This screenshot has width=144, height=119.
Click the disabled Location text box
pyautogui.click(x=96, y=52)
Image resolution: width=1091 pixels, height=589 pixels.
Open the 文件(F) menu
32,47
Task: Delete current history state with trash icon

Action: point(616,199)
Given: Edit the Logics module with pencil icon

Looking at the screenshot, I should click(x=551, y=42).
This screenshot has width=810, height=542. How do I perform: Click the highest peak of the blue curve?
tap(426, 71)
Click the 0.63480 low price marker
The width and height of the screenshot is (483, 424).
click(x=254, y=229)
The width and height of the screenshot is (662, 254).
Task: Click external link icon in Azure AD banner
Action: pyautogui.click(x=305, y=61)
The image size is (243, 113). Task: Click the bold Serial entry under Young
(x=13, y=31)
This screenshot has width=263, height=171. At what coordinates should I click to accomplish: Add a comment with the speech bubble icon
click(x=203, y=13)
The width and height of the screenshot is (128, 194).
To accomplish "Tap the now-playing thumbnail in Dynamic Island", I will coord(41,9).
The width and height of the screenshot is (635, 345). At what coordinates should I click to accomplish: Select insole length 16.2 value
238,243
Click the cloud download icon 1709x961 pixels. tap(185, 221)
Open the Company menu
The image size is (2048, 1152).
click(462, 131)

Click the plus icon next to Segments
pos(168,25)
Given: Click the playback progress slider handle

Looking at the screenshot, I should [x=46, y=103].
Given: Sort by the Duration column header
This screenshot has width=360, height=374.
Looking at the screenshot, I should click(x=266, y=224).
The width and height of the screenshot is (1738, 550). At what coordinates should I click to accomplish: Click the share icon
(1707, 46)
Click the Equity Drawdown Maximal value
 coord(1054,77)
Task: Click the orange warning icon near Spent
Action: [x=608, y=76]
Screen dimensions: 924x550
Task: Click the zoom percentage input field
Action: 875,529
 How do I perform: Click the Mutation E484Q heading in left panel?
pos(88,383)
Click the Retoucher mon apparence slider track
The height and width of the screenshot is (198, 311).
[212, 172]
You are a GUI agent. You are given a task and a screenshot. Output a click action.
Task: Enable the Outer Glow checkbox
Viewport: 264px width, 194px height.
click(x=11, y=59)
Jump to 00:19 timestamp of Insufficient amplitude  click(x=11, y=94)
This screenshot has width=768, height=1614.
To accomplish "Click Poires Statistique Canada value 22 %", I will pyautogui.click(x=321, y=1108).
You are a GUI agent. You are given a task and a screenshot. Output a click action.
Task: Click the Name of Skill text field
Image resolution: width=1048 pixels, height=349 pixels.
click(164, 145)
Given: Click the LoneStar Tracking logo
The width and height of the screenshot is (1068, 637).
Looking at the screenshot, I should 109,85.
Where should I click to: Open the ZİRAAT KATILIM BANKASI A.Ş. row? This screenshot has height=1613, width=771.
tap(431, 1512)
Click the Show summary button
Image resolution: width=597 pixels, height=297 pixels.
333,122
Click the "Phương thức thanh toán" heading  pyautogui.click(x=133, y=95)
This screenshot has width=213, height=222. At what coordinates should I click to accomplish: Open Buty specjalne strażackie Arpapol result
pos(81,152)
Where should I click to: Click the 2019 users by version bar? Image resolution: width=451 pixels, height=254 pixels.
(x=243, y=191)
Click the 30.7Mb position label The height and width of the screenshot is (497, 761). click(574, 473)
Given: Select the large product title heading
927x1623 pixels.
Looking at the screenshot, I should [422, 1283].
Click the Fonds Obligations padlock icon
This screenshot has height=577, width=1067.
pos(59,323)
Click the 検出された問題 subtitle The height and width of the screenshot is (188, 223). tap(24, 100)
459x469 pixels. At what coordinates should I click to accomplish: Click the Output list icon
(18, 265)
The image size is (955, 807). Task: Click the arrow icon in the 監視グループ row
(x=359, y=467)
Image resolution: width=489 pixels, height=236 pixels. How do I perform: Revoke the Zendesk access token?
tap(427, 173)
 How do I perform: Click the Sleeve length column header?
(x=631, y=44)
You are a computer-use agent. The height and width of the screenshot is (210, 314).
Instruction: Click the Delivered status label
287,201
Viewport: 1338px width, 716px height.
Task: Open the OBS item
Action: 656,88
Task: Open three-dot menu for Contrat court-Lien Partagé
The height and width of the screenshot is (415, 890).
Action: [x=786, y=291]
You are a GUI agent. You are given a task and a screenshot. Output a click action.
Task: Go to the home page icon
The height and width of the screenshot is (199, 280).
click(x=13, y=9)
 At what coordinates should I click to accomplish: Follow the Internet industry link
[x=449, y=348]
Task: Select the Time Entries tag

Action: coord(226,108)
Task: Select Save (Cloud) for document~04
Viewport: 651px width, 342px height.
----
## TO DO
Please copy the material above without changing a single word.

## EXERCISE ANSWER
This screenshot has width=144, height=119.
Click the disabled Location text box
pyautogui.click(x=96, y=52)
Image resolution: width=1091 pixels, height=589 pixels.
Open the 文件(F) menu
32,47
Task: Delete current history state with trash icon

Action: point(616,199)
Given: Edit the Logics module with pencil icon

Looking at the screenshot, I should click(x=551, y=42).
This screenshot has width=810, height=542. How do I perform: Click the highest peak of the blue curve?
tap(426, 71)
Click the 0.63480 low price marker
The width and height of the screenshot is (483, 424).
click(x=254, y=229)
The width and height of the screenshot is (662, 254).
Task: Click external link icon in Azure AD banner
Action: pyautogui.click(x=305, y=61)
The image size is (243, 113). Task: Click the bold Serial entry under Young
(x=13, y=31)
This screenshot has width=263, height=171. At what coordinates should I click to accomplish: Add a comment with the speech bubble icon
click(x=203, y=13)
The width and height of the screenshot is (128, 194).
To accomplish "Tap the now-playing thumbnail in Dynamic Island", I will coord(41,9).
The width and height of the screenshot is (635, 345). At what coordinates should I click to accomplish: Select insole length 16.2 value
238,243
Click the cloud download icon 1709x961 pixels. tap(185, 221)
Open the Company menu
The image size is (2048, 1152).
click(462, 131)

Click the plus icon next to Segments
pos(168,25)
Given: Click the playback progress slider handle

Looking at the screenshot, I should [x=46, y=103].
Given: Sort by the Duration column header
This screenshot has width=360, height=374.
Looking at the screenshot, I should click(x=266, y=224).
The width and height of the screenshot is (1738, 550). At what coordinates should I click to accomplish: Click the share icon
(1707, 46)
Click the Equity Drawdown Maximal value
 coord(1054,77)
Task: Click the orange warning icon near Spent
Action: [x=608, y=76]
Screen dimensions: 924x550
Task: Click the zoom percentage input field
Action: 875,529
 How do I perform: Click the Mutation E484Q heading in left panel?
pos(88,383)
Click the Retoucher mon apparence slider track
The height and width of the screenshot is (198, 311).
[212, 172]
You are a GUI agent. You are given a task and a screenshot. Output a click action.
Task: Enable the Outer Glow checkbox
Viewport: 264px width, 194px height.
click(x=11, y=59)
Jump to 00:19 timestamp of Insufficient amplitude  click(x=11, y=94)
This screenshot has width=768, height=1614.
To accomplish "Click Poires Statistique Canada value 22 %", I will pyautogui.click(x=321, y=1108).
You are a GUI agent. You are given a task and a screenshot. Output a click action.
Task: Click the Name of Skill text field
Image resolution: width=1048 pixels, height=349 pixels.
click(164, 145)
Given: Click the LoneStar Tracking logo
The width and height of the screenshot is (1068, 637).
Looking at the screenshot, I should 109,85.
Where should I click to: Open the ZİRAAT KATILIM BANKASI A.Ş. row? This screenshot has height=1613, width=771.
tap(431, 1512)
Click the Show summary button
Image resolution: width=597 pixels, height=297 pixels.
333,122
Click the "Phương thức thanh toán" heading  pyautogui.click(x=133, y=95)
This screenshot has width=213, height=222. At what coordinates should I click to accomplish: Open Buty specjalne strażackie Arpapol result
pos(81,152)
Where should I click to: Click the 2019 users by version bar? Image resolution: width=451 pixels, height=254 pixels.
(x=243, y=191)
Click the 30.7Mb position label The height and width of the screenshot is (497, 761). click(574, 473)
Given: Select the large product title heading
927x1623 pixels.
Looking at the screenshot, I should [422, 1283].
Click the Fonds Obligations padlock icon
This screenshot has height=577, width=1067.
pos(59,323)
Click the 検出された問題 subtitle The height and width of the screenshot is (188, 223). tap(24, 100)
459x469 pixels. At what coordinates should I click to accomplish: Click the Output list icon
(18, 265)
The image size is (955, 807). Task: Click the arrow icon in the 監視グループ row
(x=359, y=467)
Image resolution: width=489 pixels, height=236 pixels. How do I perform: Revoke the Zendesk access token?
tap(427, 173)
 How do I perform: Click the Sleeve length column header?
(x=631, y=44)
You are a computer-use agent. The height and width of the screenshot is (210, 314).
Instruction: Click the Delivered status label
287,201
Viewport: 1338px width, 716px height.
Task: Open the OBS item
Action: 656,88
Task: Open three-dot menu for Contrat court-Lien Partagé
The height and width of the screenshot is (415, 890).
Action: [x=786, y=291]
You are a GUI agent. You are given a task and a screenshot. Output a click action.
Task: Go to the home page icon
The height and width of the screenshot is (199, 280).
click(x=13, y=9)
 At what coordinates should I click to accomplish: Follow the Internet industry link
[x=449, y=348]
Task: Select the Time Entries tag

Action: coord(226,108)
Task: Select Save (Cloud) for document~04
Viewport: 651px width, 342px height.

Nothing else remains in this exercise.